To do
Each entry below must be repeated exactly, with pictures left out.

Stored items:

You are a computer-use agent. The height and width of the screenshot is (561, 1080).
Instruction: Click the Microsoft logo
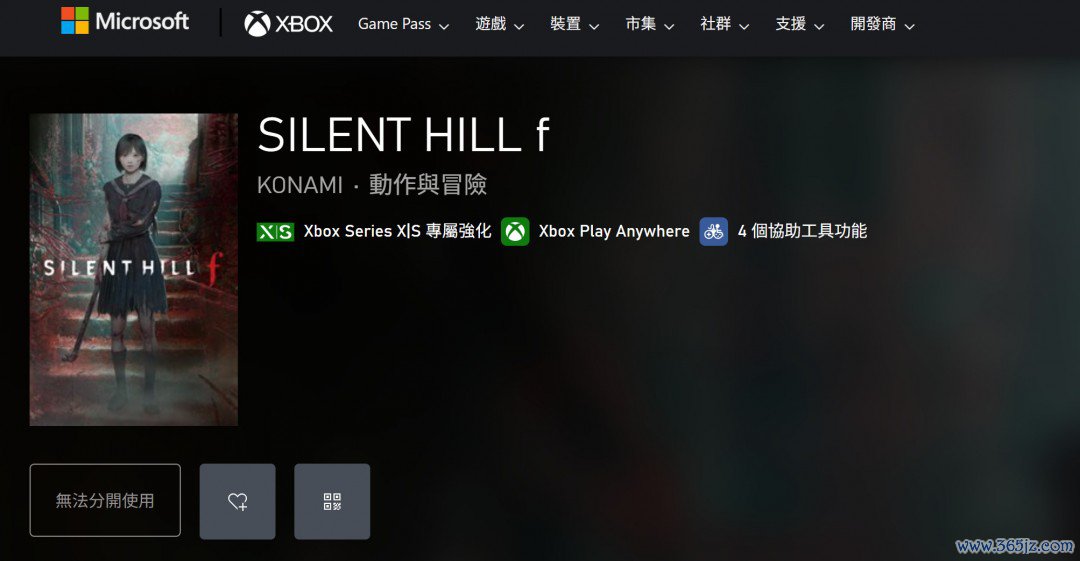tap(125, 21)
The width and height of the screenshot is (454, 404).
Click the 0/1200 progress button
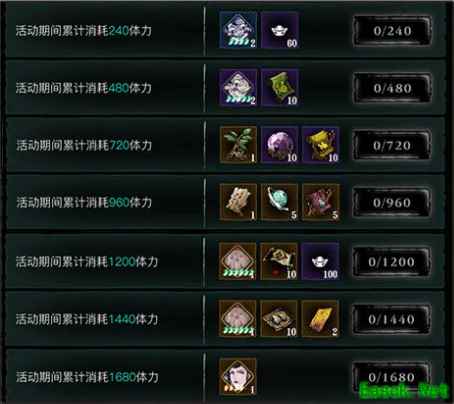[x=391, y=262]
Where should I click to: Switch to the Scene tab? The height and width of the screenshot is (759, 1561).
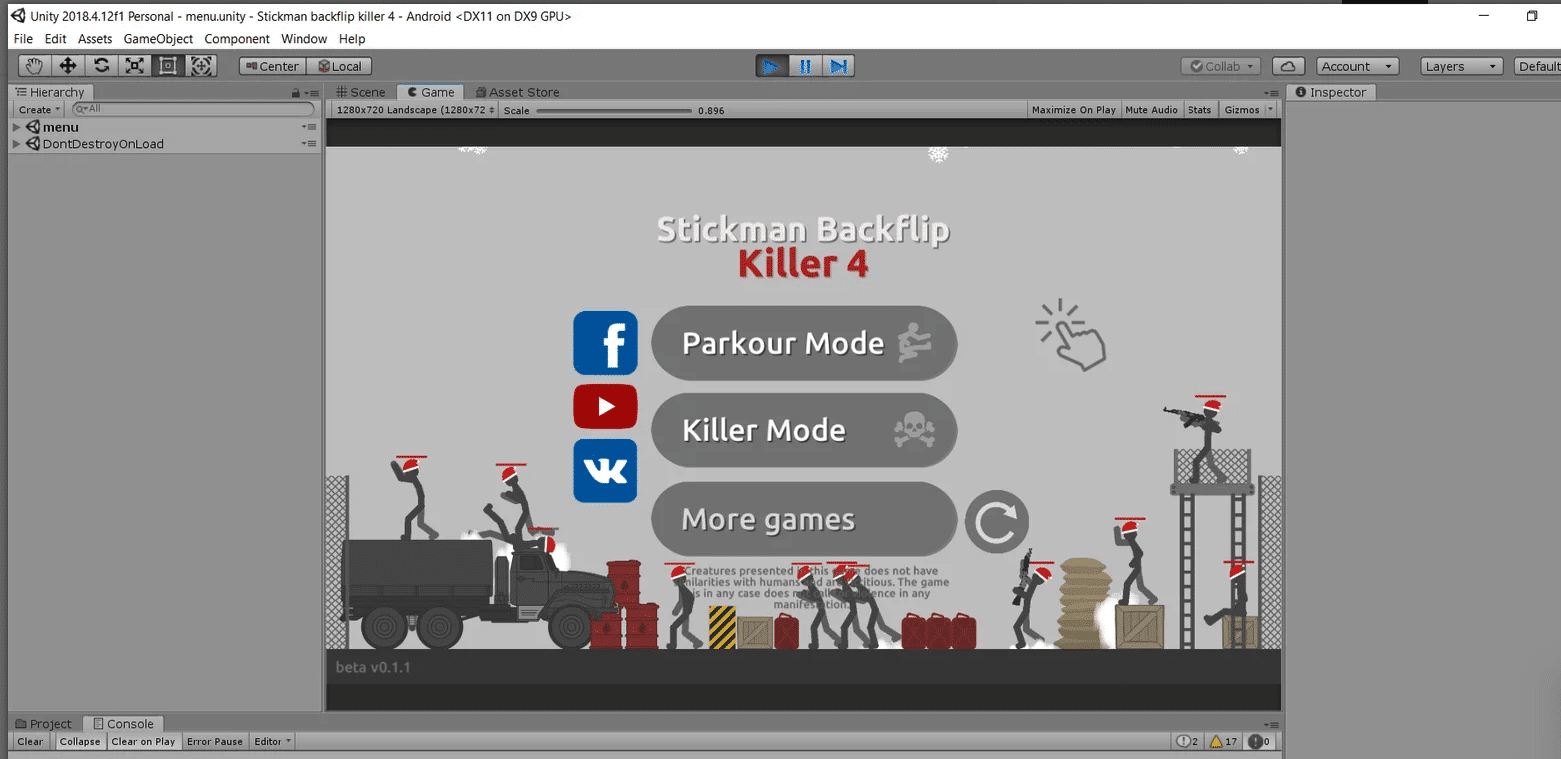[x=360, y=91]
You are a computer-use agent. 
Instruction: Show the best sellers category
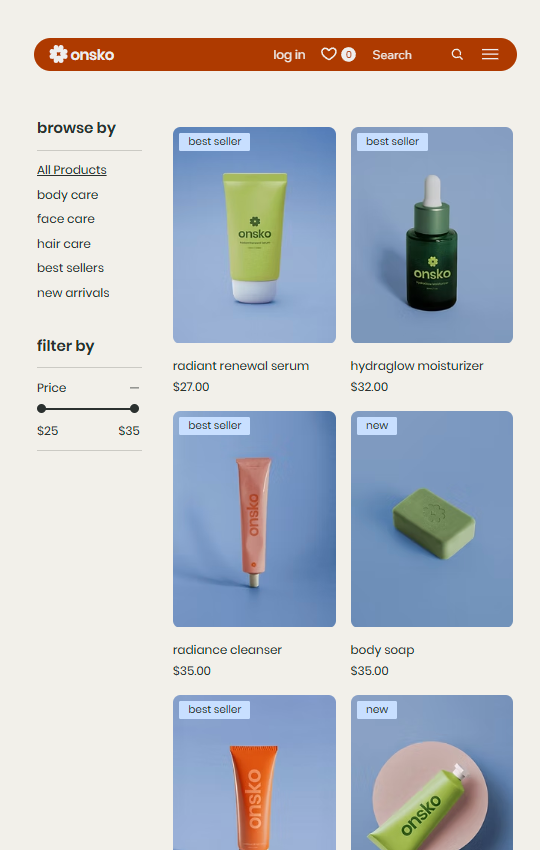pyautogui.click(x=70, y=268)
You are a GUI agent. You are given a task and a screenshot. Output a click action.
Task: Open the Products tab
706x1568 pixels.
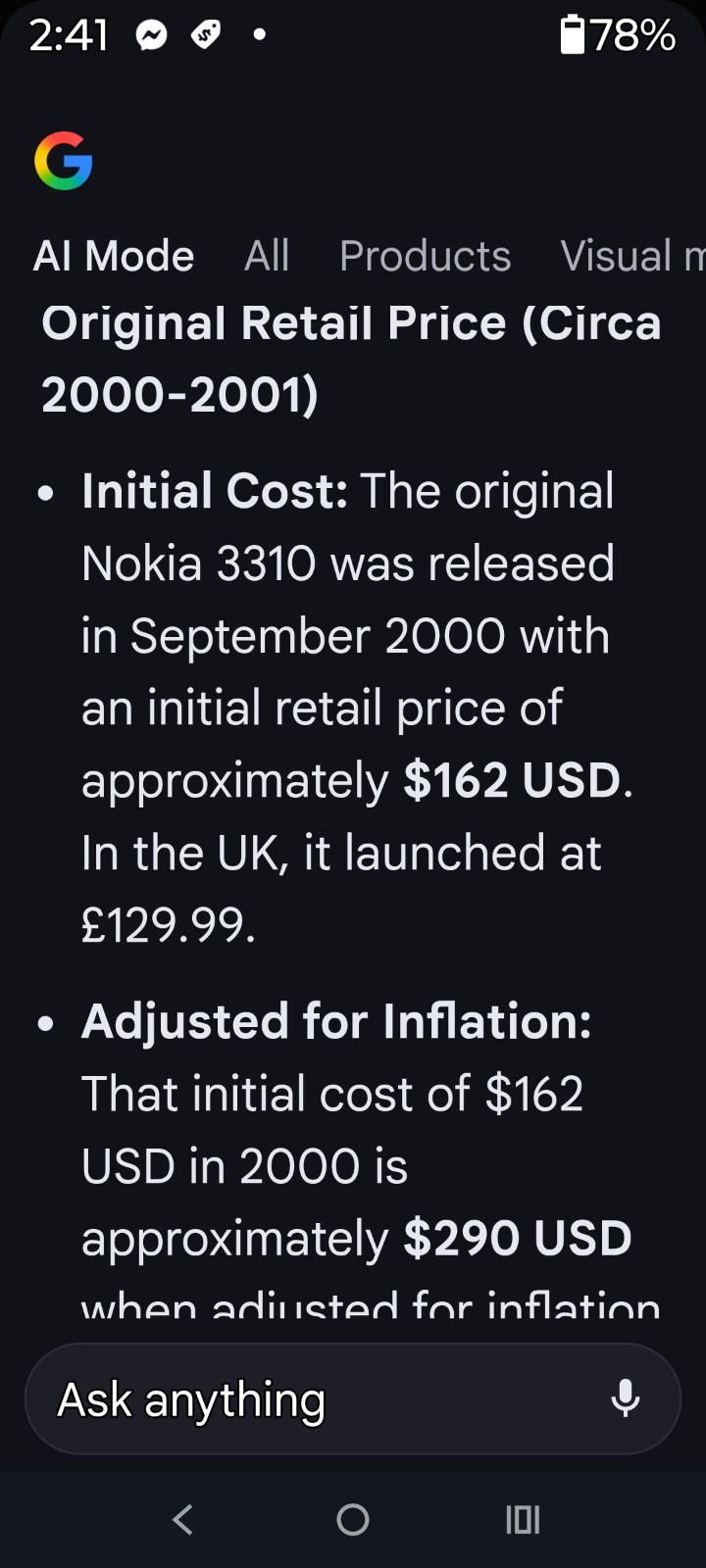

Task output
You are a computer-use agent. The height and width of the screenshot is (561, 1080).
Instruction: Click the Microsoft logo
tap(125, 21)
The width and height of the screenshot is (454, 404).
Click the 0/1200 progress button
[x=391, y=262]
Where should I click to: Switch to the Scene tab? The height and width of the screenshot is (759, 1561).
[x=360, y=91]
You are a computer-use agent. 
Instruction: Show the best sellers category
pyautogui.click(x=70, y=268)
You are a GUI agent. You are given a task and a screenshot. Output a click action.
Task: Open the Products tab
706x1568 pixels.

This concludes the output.